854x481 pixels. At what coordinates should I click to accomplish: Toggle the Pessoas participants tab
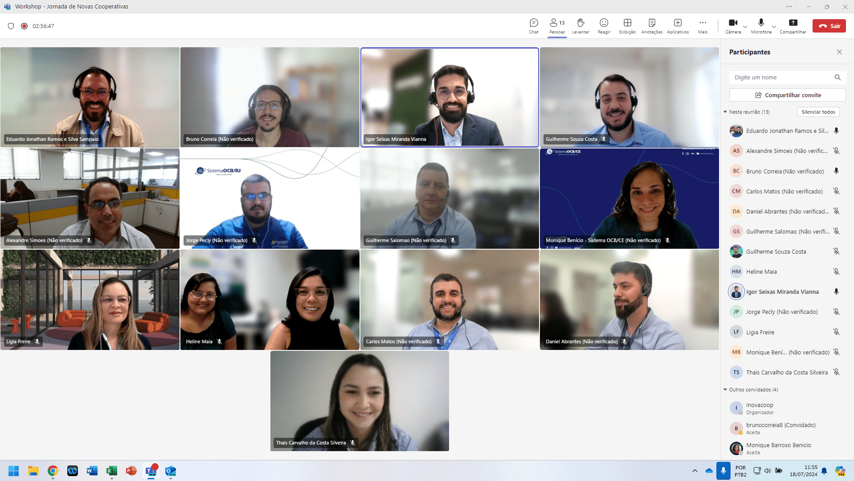(557, 26)
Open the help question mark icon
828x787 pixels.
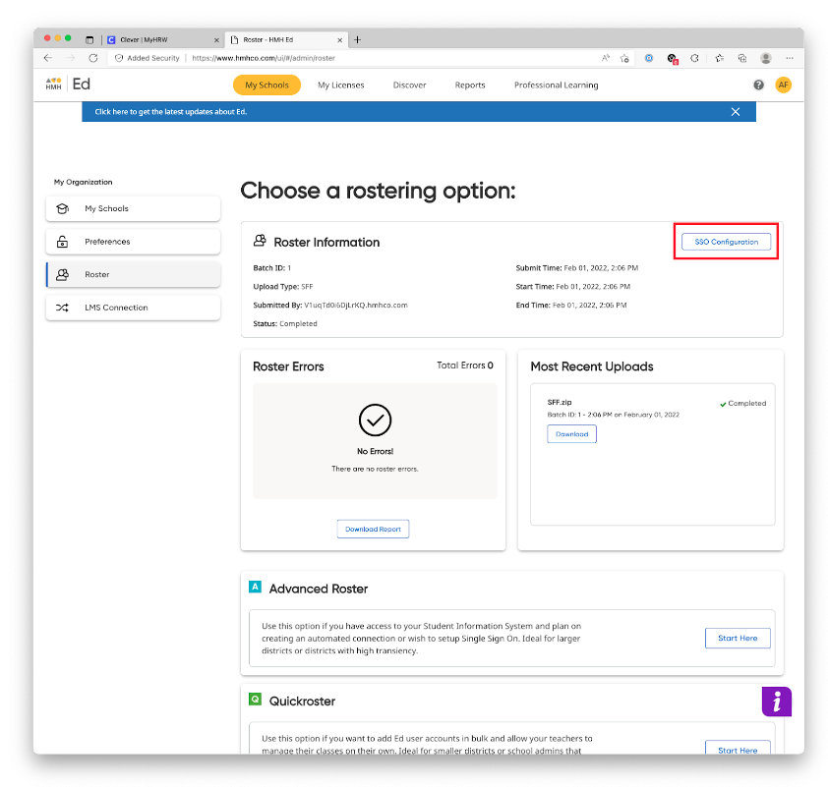pos(758,84)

**DIRECTIONS FOR THIS TASK**
All of the entries above must be reproduced exactly, and no image may be included.

**SOLUTION TO THIS PROBLEM**
854x481 pixels. At what coordinates should I click to accomplish: Toggle the Pessoas participants tab
(557, 26)
Open the help question mark icon
828x787 pixels.
pos(758,84)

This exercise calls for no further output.